------ PROVIDED RECORDS ------
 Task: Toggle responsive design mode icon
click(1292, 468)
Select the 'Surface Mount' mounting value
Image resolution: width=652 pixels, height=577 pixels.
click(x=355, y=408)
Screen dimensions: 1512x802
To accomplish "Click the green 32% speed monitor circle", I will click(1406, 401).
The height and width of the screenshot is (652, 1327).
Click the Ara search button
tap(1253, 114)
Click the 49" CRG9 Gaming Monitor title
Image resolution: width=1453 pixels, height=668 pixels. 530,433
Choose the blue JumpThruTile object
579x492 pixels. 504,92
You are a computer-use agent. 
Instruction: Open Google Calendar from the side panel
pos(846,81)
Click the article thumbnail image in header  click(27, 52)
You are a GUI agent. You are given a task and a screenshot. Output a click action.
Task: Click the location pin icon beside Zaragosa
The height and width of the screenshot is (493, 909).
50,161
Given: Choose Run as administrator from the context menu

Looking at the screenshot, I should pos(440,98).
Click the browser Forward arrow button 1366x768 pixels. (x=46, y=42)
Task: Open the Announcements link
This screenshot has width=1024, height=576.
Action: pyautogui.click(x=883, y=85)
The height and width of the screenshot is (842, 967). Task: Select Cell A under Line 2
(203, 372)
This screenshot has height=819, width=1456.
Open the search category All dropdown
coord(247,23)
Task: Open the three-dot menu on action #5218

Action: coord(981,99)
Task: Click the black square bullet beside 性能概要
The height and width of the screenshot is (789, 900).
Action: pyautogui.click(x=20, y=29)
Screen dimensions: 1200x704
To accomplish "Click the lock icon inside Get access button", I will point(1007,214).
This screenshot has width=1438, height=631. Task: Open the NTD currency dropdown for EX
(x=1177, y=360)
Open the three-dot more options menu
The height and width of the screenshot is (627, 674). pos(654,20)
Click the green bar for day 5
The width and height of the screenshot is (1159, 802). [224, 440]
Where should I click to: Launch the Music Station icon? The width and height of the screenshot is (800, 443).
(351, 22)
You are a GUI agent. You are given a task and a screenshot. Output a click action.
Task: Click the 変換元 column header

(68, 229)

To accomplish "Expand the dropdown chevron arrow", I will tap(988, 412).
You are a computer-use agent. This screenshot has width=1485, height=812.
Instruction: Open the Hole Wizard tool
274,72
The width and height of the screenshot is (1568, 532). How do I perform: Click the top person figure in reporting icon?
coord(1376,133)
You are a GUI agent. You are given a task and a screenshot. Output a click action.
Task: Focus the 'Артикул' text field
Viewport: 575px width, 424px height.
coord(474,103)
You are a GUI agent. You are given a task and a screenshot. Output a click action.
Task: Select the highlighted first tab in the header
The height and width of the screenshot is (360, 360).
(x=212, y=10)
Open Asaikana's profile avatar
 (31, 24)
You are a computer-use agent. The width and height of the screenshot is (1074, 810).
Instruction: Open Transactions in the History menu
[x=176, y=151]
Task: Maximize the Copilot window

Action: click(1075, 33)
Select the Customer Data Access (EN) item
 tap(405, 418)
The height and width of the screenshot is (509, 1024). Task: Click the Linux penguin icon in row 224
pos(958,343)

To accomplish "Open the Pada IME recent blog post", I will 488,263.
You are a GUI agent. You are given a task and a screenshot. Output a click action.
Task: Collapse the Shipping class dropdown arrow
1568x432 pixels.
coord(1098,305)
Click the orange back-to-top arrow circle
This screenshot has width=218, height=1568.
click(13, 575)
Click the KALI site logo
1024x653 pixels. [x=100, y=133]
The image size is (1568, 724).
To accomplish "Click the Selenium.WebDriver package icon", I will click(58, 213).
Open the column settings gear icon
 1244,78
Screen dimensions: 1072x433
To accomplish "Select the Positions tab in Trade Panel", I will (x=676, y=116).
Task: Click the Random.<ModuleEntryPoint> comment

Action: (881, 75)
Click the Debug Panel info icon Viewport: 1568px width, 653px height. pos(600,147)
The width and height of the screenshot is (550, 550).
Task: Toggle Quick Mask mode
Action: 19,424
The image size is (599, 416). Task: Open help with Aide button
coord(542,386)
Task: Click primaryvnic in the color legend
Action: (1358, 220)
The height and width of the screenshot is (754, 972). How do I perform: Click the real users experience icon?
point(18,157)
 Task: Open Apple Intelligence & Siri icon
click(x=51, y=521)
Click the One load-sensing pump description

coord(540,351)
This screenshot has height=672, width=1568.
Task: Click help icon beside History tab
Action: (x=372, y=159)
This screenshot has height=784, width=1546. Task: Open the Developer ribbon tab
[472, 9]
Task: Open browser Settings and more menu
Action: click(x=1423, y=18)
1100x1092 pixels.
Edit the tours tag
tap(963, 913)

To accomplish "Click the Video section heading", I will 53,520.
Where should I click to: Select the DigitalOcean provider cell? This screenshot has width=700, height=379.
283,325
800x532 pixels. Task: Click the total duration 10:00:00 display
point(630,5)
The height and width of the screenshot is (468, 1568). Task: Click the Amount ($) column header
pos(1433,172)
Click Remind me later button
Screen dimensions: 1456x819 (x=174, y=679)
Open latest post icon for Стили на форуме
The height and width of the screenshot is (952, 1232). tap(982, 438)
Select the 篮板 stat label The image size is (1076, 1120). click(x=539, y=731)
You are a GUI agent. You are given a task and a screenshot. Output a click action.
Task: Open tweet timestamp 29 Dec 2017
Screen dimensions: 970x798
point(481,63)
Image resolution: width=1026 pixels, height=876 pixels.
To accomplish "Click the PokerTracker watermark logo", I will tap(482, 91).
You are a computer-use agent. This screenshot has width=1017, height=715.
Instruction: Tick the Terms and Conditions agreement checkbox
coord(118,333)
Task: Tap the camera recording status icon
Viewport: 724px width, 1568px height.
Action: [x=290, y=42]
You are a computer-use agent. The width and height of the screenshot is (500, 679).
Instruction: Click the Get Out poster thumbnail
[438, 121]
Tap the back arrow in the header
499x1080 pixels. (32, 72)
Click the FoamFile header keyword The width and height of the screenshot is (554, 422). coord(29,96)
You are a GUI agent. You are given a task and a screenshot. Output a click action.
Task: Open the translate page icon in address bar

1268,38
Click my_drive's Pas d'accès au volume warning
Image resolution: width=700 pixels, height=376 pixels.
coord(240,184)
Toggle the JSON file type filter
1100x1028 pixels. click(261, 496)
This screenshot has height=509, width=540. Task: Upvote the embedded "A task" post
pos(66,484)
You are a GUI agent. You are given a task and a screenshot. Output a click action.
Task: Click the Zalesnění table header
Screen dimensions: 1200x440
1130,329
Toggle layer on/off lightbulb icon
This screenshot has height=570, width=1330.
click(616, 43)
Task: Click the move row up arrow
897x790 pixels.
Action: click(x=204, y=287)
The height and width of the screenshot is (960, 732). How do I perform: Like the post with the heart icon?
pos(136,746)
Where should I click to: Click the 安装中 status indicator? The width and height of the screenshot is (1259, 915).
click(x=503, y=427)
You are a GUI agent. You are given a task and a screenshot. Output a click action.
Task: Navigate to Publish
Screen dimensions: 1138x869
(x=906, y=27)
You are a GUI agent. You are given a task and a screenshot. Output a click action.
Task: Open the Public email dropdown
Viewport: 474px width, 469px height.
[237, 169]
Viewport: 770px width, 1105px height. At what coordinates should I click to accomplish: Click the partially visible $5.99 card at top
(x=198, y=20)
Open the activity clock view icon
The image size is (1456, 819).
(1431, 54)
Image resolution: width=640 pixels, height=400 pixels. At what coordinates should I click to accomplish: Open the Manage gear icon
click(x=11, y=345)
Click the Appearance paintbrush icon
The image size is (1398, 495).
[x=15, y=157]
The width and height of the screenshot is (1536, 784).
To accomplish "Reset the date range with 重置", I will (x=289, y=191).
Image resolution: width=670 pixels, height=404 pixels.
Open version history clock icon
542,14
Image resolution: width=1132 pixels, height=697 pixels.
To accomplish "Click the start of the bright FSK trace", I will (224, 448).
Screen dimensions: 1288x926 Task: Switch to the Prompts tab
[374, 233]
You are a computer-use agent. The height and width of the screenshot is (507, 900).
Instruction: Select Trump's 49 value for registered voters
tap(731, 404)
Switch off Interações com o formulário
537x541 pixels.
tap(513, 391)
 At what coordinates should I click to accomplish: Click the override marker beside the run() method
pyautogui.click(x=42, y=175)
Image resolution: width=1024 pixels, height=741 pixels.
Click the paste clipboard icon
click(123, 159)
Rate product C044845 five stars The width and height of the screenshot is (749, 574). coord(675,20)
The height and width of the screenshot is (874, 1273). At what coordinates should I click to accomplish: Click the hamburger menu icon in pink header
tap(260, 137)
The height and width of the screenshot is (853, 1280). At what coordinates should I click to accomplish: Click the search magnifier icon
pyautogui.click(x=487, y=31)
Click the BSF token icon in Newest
------
ASSIGNED TASK: For this exercise, repeat exactly the lines of the data above from the one with "The width and height of the screenshot is (1536, 784)." down to the one with "Image resolution: width=1132", both end lines included.

TASK SOLUTION:
The width and height of the screenshot is (1536, 784).
To accomplish "Reset the date range with 重置", I will (x=289, y=191).
Image resolution: width=670 pixels, height=404 pixels.
Open version history clock icon
542,14
Image resolution: width=1132 pixels, height=697 pixels.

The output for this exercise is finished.